Function* F = opPLUS.emit();

One thing I am still not sure about is whether inlining these functions would be any faster than having them as small helper functions. I am more inclined to try the simpler helper function approach for now. I can always change it relatively easily once I do some profiling.
30 Jun, 2009, Tyche wrote in the 6th comment:
Votes: 0
I created a language called Aphrodite which resolves types at runtime. It implemented a hand written recursive descent parser, which generated bytecode that was executed on a tiny virtual machine. Here are some scraps of the initial C++ code that might be instructive.

Compiler piece…
//————————————————————–
//
// BNF - <expression> ::= <term> [<addop> <term>]*
//
//————————————————————–
void Compiler::Expression ()
{
Term ();
while ((Look.type == T_SUB) || (Look.type == T_ADD)) {
switch (Look.type) {
case (T_SUB):
Match (T_SUB);
Term ();
code (OP_SUB);
break;
case (T_ADD):
Match (T_ADD);
Term ();
code (OP_ADD);
break;
}
}
}

So..

"Hello " + "world"

…because of lazy evaluation generates the form "term term operand"
which is encoded the following bytecode…

PUSHS Hello
PUSHS world
ADD

I could just have easily generated assembly and passed the result to an assembler, or even machine code directly from the compiler, or even executed the operations immediately…rather than generating some bytecode.

The VM wraps everything into a Variable class which is just an C++ wrapping of a union of types. That simplifies the VM routines a fair bit.

void VM::op_add (void)
{
Variable right(frame.pop());
Variable left(frame.pop());

frame.push( left + right );
}


The actual rules of addition are found in the Variable class..
Variable Variable::operator+( const Variable &right ) const
{
if (isNumeric() && right.isNumeric()) {
if (Type() == FLT || right.Type() == FLT) {
return Variable(tofloat() + right.tofloat());
} else {
return Variable((int)(tonum() + right.tonum()));
}
} else if (Type() != right.Type() && Type() != LIST)
throw aphrodite_exception(E_TYPE);
else if (Type() == STR && right.Type() == STR) {
String *x = new String(*value().str);
*x += *right.value().str;
return Variable(x);
} else if (Type() == LIST)
return Variable(value().list->setadd(right));
else
throw aphrodite_exception(E_TYPE);
return NULL;
}


The rules above aren't all that different than the ones you are using. They certainly don't make the code hard to follow anyway.

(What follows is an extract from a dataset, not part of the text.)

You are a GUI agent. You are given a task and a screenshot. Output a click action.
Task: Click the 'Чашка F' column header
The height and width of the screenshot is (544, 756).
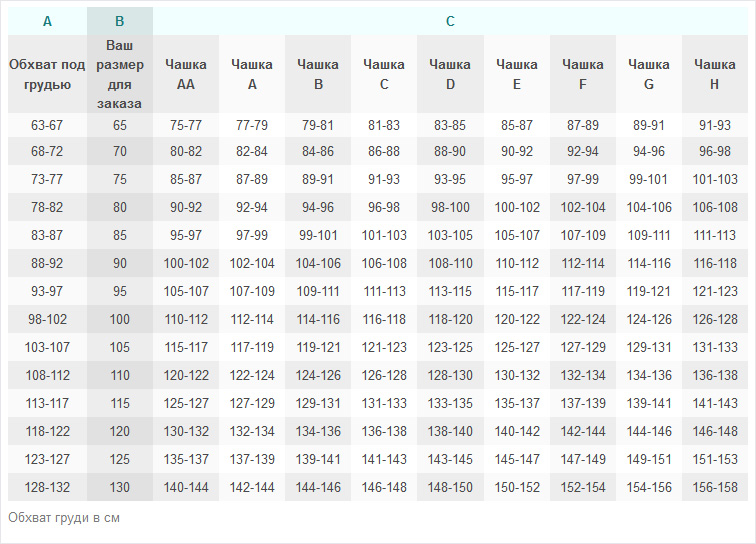[583, 74]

1) Operations involving floats have the operands converted to floats and the result is a float.
2) String operations must have a strings as both operands and the result is a string,
3) List operations must have a list as the left operand, the operand on the right is added to the list.

The code above was pretty much the code I had when the compiler/VM began to run correctly, not the latest code. My coding philosophy is essentially get it working, and then refactor and optimize later. I tend to favor small functions that do one thing and one thing only. That makes refactoring and optimizing later much easier.
30 Jun, 2009, Silenus wrote in the 7th comment:
Votes: 0
Thanks for all the input. I suspect I am closing in on how to do this correctly on LLVM(there are just some platform independent details that I am enquiring about). I am use a parser generator to do most of the heavy lifting for me atm. (I don't like the idea of manually messing around with lookahead sets and so on) so I didnt quite adopt the approach you are describing but what I am doing is quite similar. The semantic actions build an ast which i plan to pass over multiple times for semantic checking and code generation.
30 Jun, 2009, elanthis wrote in the 8th comment:
Votes: 0
I'd be very interested to see what you produce when this is up and running. I've been contemplating a LLVM-based MUD language since January, but the moving-to-Seattle-and-preparing-for-school thing has had my free time pretty bound up most of this year. (OK, that's a lie; drinking with friends I won't see again has had my time bound up most of this year.)